:: Aim of the exercise ::
Repeat the lines of the data that follow, please, starting at the first and stopping after the one with "Task: Switch to the 属性抗性 tab".

:: Recorded information ::
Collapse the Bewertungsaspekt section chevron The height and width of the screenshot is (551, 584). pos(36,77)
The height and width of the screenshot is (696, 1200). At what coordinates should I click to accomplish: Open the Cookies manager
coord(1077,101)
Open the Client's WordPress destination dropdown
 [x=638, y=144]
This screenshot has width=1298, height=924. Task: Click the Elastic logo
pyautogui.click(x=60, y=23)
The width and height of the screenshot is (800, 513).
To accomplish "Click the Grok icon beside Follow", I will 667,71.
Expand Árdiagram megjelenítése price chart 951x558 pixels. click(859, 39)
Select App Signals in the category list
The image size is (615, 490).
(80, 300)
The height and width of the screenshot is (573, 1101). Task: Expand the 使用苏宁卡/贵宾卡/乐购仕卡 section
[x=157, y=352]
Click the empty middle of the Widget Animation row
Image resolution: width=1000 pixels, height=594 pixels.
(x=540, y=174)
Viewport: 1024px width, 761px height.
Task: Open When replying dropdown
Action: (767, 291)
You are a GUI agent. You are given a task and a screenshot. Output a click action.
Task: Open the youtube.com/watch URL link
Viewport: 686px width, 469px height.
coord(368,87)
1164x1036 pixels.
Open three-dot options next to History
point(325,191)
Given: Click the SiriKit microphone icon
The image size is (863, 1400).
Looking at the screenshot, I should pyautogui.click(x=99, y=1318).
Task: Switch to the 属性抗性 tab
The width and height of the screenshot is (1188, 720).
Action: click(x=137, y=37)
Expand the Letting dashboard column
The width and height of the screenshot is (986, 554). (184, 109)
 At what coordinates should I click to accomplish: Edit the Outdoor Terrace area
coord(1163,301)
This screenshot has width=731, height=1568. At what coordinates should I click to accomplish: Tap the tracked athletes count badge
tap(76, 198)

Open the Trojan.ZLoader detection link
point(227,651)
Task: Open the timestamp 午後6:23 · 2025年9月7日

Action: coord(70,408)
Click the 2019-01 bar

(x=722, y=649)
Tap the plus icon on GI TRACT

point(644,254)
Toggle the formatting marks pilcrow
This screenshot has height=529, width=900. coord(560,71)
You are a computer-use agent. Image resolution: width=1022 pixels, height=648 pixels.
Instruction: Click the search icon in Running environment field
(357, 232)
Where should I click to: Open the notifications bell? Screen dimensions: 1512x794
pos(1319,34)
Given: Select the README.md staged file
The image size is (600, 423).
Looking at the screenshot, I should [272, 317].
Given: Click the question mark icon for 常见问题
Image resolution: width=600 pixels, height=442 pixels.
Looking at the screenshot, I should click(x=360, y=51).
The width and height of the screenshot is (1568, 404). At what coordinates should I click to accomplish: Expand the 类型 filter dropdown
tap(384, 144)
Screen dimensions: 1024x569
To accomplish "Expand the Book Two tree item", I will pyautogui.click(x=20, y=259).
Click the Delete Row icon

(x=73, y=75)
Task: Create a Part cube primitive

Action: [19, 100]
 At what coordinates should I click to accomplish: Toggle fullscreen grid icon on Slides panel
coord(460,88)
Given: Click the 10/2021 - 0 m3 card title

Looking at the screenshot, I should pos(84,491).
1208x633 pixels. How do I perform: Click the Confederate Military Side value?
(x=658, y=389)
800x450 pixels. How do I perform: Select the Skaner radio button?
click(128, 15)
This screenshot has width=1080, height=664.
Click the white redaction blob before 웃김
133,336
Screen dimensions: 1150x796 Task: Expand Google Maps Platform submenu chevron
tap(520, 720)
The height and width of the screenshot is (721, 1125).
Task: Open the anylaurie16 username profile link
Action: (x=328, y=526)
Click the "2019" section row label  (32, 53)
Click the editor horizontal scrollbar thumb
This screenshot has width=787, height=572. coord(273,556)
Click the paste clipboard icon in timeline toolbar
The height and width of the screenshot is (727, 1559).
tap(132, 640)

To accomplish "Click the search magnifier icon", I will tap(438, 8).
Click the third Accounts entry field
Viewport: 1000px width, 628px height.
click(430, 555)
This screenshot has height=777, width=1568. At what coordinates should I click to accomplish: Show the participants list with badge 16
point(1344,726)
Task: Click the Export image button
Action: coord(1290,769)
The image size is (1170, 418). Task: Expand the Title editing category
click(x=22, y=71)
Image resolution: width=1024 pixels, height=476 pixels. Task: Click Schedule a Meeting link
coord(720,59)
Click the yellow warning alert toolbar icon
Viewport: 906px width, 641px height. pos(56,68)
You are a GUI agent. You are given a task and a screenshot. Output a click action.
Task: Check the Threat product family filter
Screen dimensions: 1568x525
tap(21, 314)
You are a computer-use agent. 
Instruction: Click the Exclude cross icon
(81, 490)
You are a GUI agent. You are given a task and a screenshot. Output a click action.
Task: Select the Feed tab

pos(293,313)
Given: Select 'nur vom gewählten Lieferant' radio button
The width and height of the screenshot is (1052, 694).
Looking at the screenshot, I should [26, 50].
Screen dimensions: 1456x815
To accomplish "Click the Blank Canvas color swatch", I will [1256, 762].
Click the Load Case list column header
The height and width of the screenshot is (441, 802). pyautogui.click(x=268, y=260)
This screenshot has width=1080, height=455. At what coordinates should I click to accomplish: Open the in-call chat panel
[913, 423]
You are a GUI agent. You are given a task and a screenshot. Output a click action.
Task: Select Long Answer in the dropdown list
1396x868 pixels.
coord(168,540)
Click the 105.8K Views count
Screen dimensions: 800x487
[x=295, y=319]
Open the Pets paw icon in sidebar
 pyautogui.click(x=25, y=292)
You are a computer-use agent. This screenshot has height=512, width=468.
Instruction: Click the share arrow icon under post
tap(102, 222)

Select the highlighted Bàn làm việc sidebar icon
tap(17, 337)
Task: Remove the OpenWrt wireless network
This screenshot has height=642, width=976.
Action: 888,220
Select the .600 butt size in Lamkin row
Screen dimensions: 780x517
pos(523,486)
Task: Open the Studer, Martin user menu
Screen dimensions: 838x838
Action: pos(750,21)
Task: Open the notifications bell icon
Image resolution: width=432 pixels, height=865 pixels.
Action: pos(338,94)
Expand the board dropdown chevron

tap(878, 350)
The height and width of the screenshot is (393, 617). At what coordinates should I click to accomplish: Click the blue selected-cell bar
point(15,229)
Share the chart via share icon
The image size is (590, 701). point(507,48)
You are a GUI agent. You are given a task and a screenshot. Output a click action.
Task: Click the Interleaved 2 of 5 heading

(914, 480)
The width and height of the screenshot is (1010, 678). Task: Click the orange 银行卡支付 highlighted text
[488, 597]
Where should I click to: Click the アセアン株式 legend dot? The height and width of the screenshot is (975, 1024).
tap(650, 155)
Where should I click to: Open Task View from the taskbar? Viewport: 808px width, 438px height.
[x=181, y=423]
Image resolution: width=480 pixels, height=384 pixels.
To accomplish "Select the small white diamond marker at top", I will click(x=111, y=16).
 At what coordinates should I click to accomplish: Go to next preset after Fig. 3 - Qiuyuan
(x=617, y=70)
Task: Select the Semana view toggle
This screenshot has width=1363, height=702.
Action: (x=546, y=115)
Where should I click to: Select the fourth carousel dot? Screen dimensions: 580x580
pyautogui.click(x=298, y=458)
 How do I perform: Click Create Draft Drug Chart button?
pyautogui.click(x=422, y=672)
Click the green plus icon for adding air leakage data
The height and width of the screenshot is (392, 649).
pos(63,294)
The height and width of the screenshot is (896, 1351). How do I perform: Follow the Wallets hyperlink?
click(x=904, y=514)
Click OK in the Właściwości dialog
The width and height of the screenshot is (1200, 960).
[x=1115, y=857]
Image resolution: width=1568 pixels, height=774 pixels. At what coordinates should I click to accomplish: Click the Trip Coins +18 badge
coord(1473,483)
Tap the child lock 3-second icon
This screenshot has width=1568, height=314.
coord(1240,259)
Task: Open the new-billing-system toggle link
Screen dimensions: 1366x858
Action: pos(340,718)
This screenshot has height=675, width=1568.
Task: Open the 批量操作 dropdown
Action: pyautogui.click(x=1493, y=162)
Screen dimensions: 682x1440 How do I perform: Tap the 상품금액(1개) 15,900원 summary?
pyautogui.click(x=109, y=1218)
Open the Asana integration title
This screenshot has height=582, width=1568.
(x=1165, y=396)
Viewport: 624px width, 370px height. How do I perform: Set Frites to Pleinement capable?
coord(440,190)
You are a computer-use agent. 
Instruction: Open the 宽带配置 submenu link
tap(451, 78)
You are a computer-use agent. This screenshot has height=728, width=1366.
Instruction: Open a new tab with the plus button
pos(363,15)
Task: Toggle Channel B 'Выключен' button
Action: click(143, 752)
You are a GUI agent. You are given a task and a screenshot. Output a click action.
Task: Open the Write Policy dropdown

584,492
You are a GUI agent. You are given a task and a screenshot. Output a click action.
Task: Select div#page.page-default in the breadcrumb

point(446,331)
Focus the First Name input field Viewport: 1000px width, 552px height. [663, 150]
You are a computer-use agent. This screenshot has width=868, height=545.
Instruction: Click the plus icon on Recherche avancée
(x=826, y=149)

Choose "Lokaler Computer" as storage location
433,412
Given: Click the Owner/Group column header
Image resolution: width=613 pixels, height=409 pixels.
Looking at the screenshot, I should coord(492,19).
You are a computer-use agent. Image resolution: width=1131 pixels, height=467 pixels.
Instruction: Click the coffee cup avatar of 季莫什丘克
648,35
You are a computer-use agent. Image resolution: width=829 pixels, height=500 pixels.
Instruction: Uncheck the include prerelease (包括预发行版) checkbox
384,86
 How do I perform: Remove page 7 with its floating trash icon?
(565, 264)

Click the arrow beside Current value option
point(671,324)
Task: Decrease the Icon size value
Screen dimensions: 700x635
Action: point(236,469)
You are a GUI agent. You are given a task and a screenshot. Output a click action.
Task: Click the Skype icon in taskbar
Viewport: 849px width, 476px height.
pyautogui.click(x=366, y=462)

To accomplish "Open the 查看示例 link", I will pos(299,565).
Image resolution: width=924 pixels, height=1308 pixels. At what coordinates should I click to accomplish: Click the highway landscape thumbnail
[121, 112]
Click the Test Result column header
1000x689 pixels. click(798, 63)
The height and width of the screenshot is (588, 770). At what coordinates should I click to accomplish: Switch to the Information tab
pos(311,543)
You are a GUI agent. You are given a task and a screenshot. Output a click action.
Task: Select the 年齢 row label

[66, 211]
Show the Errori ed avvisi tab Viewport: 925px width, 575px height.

:: Your solution ::
Collapse the Bewertungsaspekt section chevron The height and width of the screenshot is (551, 584). pos(36,77)
The height and width of the screenshot is (696, 1200). At what coordinates should I click to accomplish: Open the Cookies manager
coord(1077,101)
Open the Client's WordPress destination dropdown
 [x=638, y=144]
This screenshot has width=1298, height=924. Task: Click the Elastic logo
pyautogui.click(x=60, y=23)
The width and height of the screenshot is (800, 513).
To accomplish "Click the Grok icon beside Follow", I will 667,71.
Expand Árdiagram megjelenítése price chart 951x558 pixels. click(859, 39)
Select App Signals in the category list
The image size is (615, 490).
(80, 300)
The height and width of the screenshot is (573, 1101). Task: Expand the 使用苏宁卡/贵宾卡/乐购仕卡 section
[x=157, y=352]
Click the empty middle of the Widget Animation row
Image resolution: width=1000 pixels, height=594 pixels.
(x=540, y=174)
Viewport: 1024px width, 761px height.
Task: Open When replying dropdown
Action: (767, 291)
You are a GUI agent. You are given a task and a screenshot. Output a click action.
Task: Open the youtube.com/watch URL link
Viewport: 686px width, 469px height.
coord(368,87)
1164x1036 pixels.
Open three-dot options next to History
point(325,191)
Given: Click the SiriKit microphone icon
The image size is (863, 1400).
Looking at the screenshot, I should pyautogui.click(x=99, y=1318).
Task: Switch to the 属性抗性 tab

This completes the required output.